Alan, su última clase
Con motivo de los 70 años de nacimiento de Alan García, recordamos su última clase en el Instituto de Gobierno de la Universidad San Martín, según reporte del diario Correo y del blog Café Viena, con una admirable introducción del académico Hugo Neira. A las 10 de la noche, el profesor García concluyó diciendo “Bueno, queridos estudiantes, hemos terminado hoy día. No sé cuándo nos volveremos a ver. Parece que quieren detenerme. Mil disculpas, por eso. Si ocurre, designarán otro profesor”. Antes había expresado que ejercer el poder permitía hacer justicia, reivindicar a personajes históricos como el presidente Miguel Iglesias, héroe de la batalla de Chorrillos, cuyo féretro trasladó con honores al Panteón de los Próceres. Luego sostuvo: “Y me hace falta hacer justicia con el pobre Leguía, que lo han maltratado mucho. Pero ya no tendré oportunidad. Se lo daré en el cielo, mi abrazo a Leguía”; ocho horas y media más tarde estaría a su lado.

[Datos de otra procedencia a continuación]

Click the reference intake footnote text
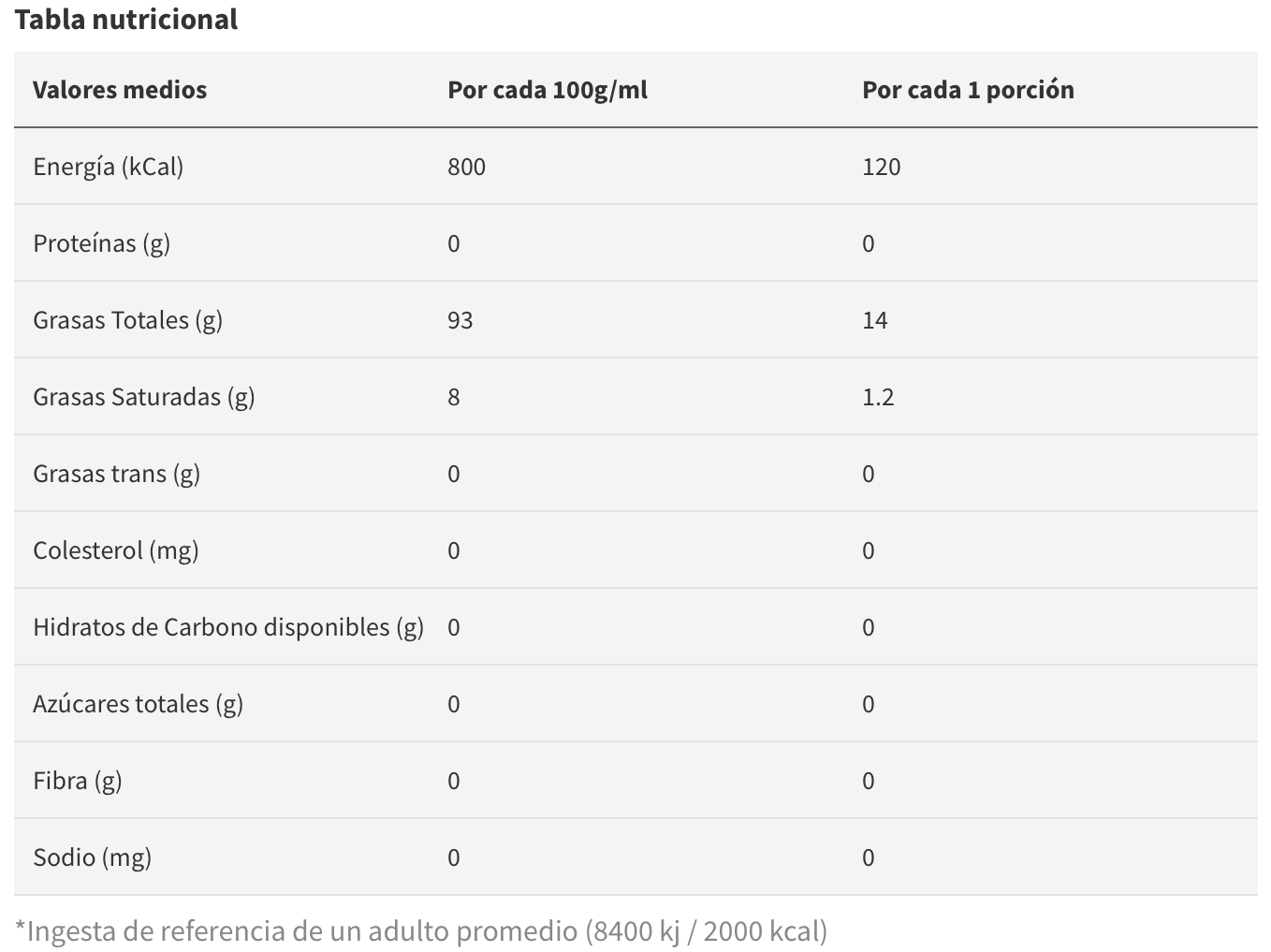1271x952 pixels. 421,931
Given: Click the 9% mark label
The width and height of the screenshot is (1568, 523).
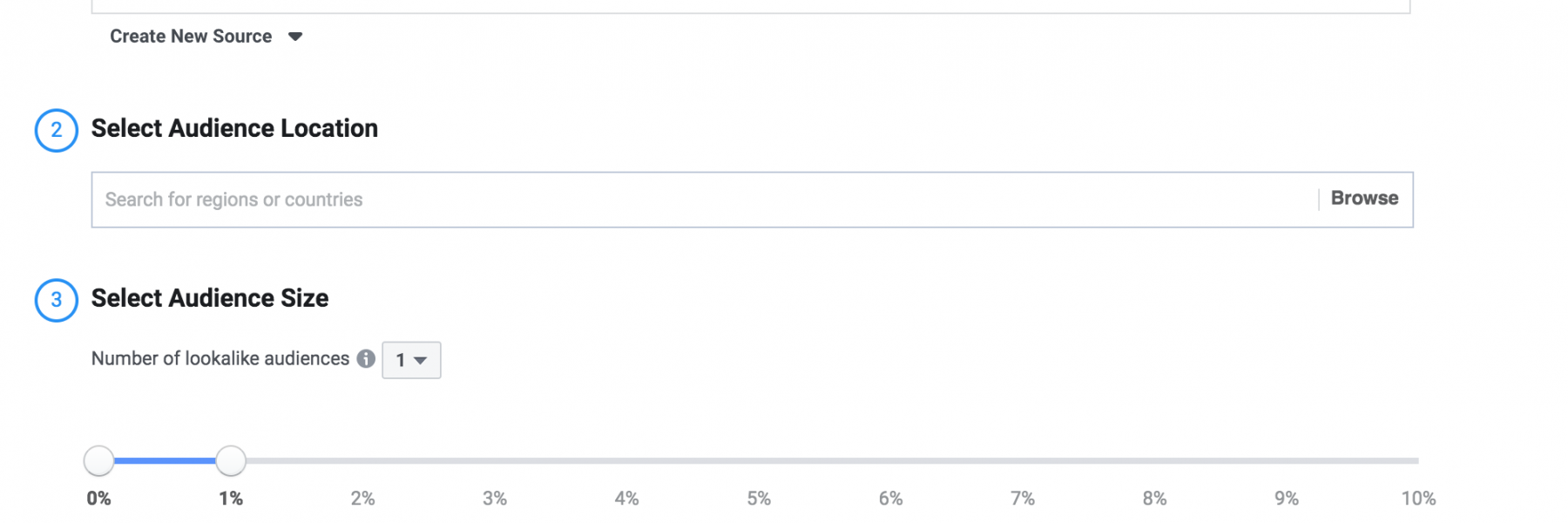Looking at the screenshot, I should (1287, 499).
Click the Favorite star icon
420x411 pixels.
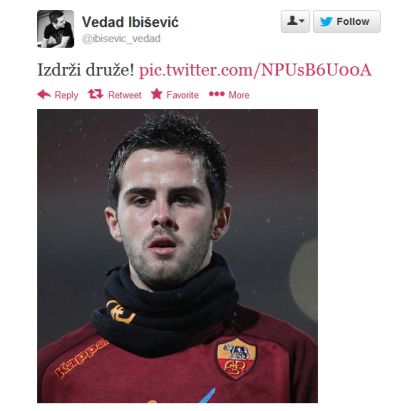156,94
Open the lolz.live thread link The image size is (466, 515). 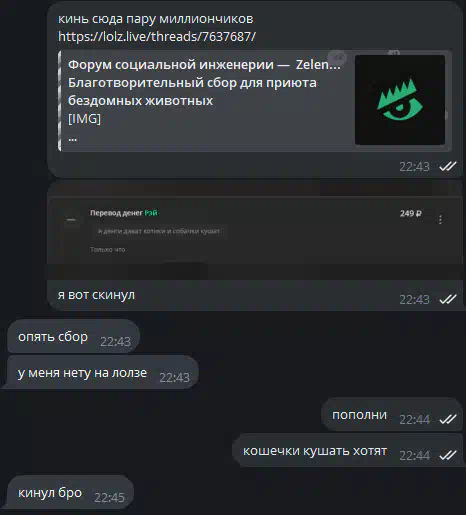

Leguía fue vejado y humillado como ningún otro político peruano, luego del golpe militar de Sánchez Cerro. Cuando navegaba al exilio en un buque de la Armada, el jefe de la insurrección amenazó con declarar pirata y bombardear la embarcación si no retornaba al puerto del Callao. Un Leguía con fiebre, enfermo y retención urinaria no fue llevado al hospital, como solicitaban los oficiales de Marina, sino a la isla San Lorenzo primero y a la Penitenciaría de Lima después.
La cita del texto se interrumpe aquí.